Activity » For each line of the material below, give that line again word for word.

Input data »
━━━━━━━━━━━━━━━━━━━━
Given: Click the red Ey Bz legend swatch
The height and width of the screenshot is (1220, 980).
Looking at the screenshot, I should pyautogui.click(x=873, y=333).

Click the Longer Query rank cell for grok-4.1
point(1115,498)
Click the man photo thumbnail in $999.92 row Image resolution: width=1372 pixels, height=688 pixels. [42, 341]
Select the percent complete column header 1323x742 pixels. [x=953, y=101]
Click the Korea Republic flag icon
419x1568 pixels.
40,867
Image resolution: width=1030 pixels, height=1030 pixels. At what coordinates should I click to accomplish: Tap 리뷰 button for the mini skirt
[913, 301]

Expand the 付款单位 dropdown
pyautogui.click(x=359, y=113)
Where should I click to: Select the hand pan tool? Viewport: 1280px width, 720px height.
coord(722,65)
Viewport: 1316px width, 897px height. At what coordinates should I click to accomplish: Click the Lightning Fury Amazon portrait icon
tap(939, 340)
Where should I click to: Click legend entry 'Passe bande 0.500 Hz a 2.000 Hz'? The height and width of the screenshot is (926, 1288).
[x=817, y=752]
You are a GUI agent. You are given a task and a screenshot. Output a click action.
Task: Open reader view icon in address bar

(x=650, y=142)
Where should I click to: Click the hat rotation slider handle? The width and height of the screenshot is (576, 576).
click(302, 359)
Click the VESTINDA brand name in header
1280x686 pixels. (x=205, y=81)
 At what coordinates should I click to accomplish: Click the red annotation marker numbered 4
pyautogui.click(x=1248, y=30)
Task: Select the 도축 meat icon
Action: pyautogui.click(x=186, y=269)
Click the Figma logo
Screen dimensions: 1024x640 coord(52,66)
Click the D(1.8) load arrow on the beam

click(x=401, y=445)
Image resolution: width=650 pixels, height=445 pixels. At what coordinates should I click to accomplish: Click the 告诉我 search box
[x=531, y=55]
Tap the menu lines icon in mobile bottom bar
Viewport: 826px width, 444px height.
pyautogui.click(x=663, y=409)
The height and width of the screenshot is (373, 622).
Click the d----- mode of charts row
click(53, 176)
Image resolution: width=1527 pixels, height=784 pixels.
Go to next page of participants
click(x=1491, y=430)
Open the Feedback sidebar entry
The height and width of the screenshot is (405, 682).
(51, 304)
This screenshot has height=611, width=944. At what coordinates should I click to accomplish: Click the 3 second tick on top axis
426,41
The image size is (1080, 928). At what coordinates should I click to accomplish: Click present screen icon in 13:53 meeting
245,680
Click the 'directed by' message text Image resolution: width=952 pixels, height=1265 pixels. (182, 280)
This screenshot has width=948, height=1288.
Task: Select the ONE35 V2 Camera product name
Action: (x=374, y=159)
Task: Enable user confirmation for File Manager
━━━━━━━━━━━━━━━━━━━━
Problem solution »
Given: Click the red Ey Bz legend swatch
The height and width of the screenshot is (1220, 980).
Looking at the screenshot, I should pyautogui.click(x=873, y=333).

Click the Longer Query rank cell for grok-4.1
point(1115,498)
Click the man photo thumbnail in $999.92 row Image resolution: width=1372 pixels, height=688 pixels. [42, 341]
Select the percent complete column header 1323x742 pixels. [x=953, y=101]
Click the Korea Republic flag icon
419x1568 pixels.
40,867
Image resolution: width=1030 pixels, height=1030 pixels. At what coordinates should I click to accomplish: Tap 리뷰 button for the mini skirt
[913, 301]

Expand the 付款单位 dropdown
pyautogui.click(x=359, y=113)
Where should I click to: Select the hand pan tool? Viewport: 1280px width, 720px height.
coord(722,65)
Viewport: 1316px width, 897px height. At what coordinates should I click to accomplish: Click the Lightning Fury Amazon portrait icon
tap(939, 340)
Where should I click to: Click legend entry 'Passe bande 0.500 Hz a 2.000 Hz'? The height and width of the screenshot is (926, 1288).
[x=817, y=752]
You are a GUI agent. You are given a task and a screenshot. Output a click action.
Task: Open reader view icon in address bar

(x=650, y=142)
Where should I click to: Click the hat rotation slider handle? The width and height of the screenshot is (576, 576).
click(302, 359)
Click the VESTINDA brand name in header
1280x686 pixels. (x=205, y=81)
 At what coordinates should I click to accomplish: Click the red annotation marker numbered 4
pyautogui.click(x=1248, y=30)
Task: Select the 도축 meat icon
Action: pyautogui.click(x=186, y=269)
Click the Figma logo
Screen dimensions: 1024x640 coord(52,66)
Click the D(1.8) load arrow on the beam

click(x=401, y=445)
Image resolution: width=650 pixels, height=445 pixels. At what coordinates should I click to accomplish: Click the 告诉我 search box
[x=531, y=55]
Tap the menu lines icon in mobile bottom bar
Viewport: 826px width, 444px height.
pyautogui.click(x=663, y=409)
The height and width of the screenshot is (373, 622).
Click the d----- mode of charts row
click(53, 176)
Image resolution: width=1527 pixels, height=784 pixels.
Go to next page of participants
click(x=1491, y=430)
Open the Feedback sidebar entry
The height and width of the screenshot is (405, 682).
(51, 304)
This screenshot has height=611, width=944. At what coordinates should I click to accomplish: Click the 3 second tick on top axis
426,41
The image size is (1080, 928). At what coordinates should I click to accomplish: Click present screen icon in 13:53 meeting
245,680
Click the 'directed by' message text Image resolution: width=952 pixels, height=1265 pixels. (182, 280)
This screenshot has width=948, height=1288.
Task: Select the ONE35 V2 Camera product name
Action: (x=374, y=159)
Task: Enable user confirmation for File Manager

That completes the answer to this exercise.